## Begin Extract provided
Monday, March 31, 2008

Comparing CHAR values

Here is a table with a single row of data.

SQL> create table my_tab (c2 char(2))
2 /

SQL> insert into my_tab (c2) values ('Y ')
2 /

1 row created.

SQL>

Which of the following queries will match that row?

select * from my_tab where c2 = 'Y'
/

select * from my_tab where c2 = 'Y '
/

select * from my_tab where c2 = 'Y '
/

If you said all three you get a cigar (providing you live in a jurisdiction where such infernal devices are still permitted).

SQL> select * from my_tab where c2 = 'Y';
c2
--
Y

SQL> select * from my_tab where c2 = 'Y ';
c2
--
Y

SQL> select * from my_tab where c2 = 'Y ';
c2
--
Y

The reason is due to Oracle's rules for comparing blank-padded datatypes. If the two values are of differing sizes Oracle pads the smaller variable with the requisite number of blank spaces. Obviously it is documented.

On the whole I think this is a boon - CHAR columns are a pain in the neck at the best of times, without having to worry unnecessarily about additional RPAD calls. This is unfortunate if you are relying on 'Y ' being different to 'Y'; but if your application depends on trailing spaces for data integrity then you probably have bigger problems.

8 comments:

Noons said...

why would CHAR still be used as a data type baffles me.

Worked once in an IBM site where all character fields were mandatorily defined as CHAR in all databases, be it db2 or oracle.

The theory was that it made for better performance as VARCHAR implies a lookup for the length while CHAR is fixed length.

Never been able to prove it one way or the other although I'm quite sure in db2 it must be terribly important...

anyways: I digress. good catch, Andrew.

Laurent Schneider said...

note the "like" operator is different.

SCOTT@LSC08> select * from t where x like 'x';
no rows selected
SCOTT@LSC08> select * from t where x like 'x ';
X
--
x
SCOTT@LSC08> select * from t where x like 'x ';
no rows selected

It used to be different until 9.2.0.5 (+- 10%) where they "corrected" to the appropriate behavior which is apparently correct

Anonymous said...

CHAR has to be there for backward compatibility and because, if it wasn't there, people would demand it. Maybe not for very good reasons, but it's free to leave it in.

I've never seen the performance improvements of char comparison over varchar2 actually demonstrated, though I've seen it quoted a few times. I suspect that when it comes to packing out the smallest variable to the length of the longest, any small performance gain is lost.
## End Extract provided
> [Required work]:
**A)** In the post on comparing CHAR values, transcribe the passage that begins at the words "Comparing CHAR values" and stops after the words "1 row created.".
**B)** In the post on comparing CHAR values, what does Oracle do when the two values being compared differ in size?
## Begin Data provided
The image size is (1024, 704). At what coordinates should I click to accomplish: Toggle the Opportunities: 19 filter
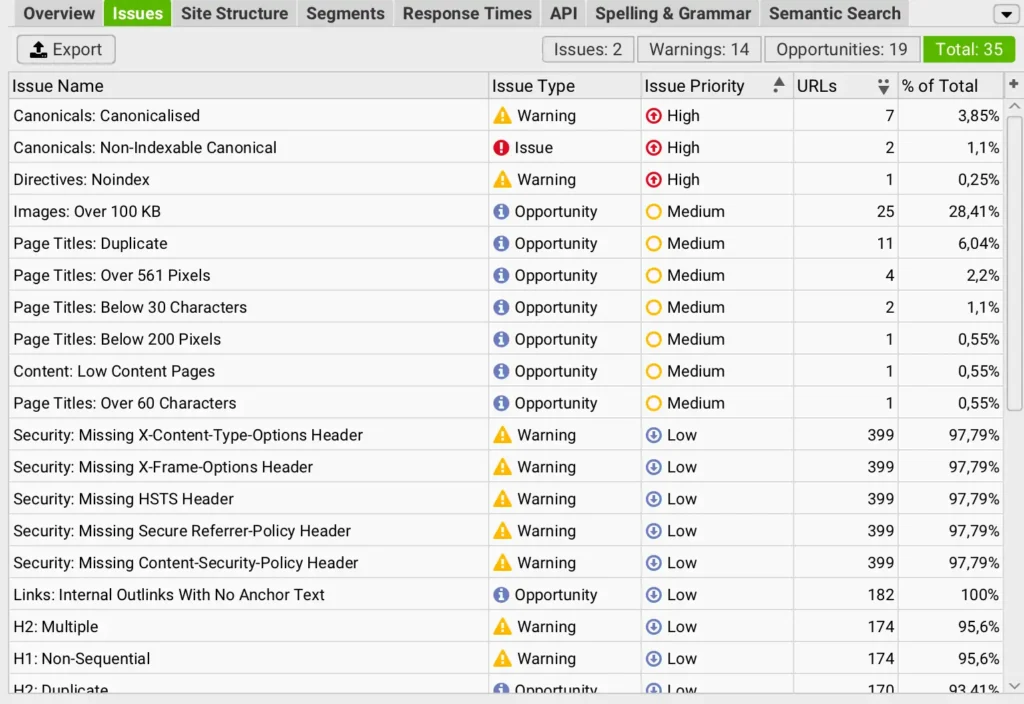click(x=842, y=49)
## End Data provided
> [Task results]:
**A)**
Comparing CHAR values

Here is a table with a single row of data.

SQL> create table my_tab (c2 char(2))
2 /

SQL> insert into my_tab (c2) values ('Y ')
2 /

1 row created.

**B)** It pads the smaller variable with the requisite number of blank spaces.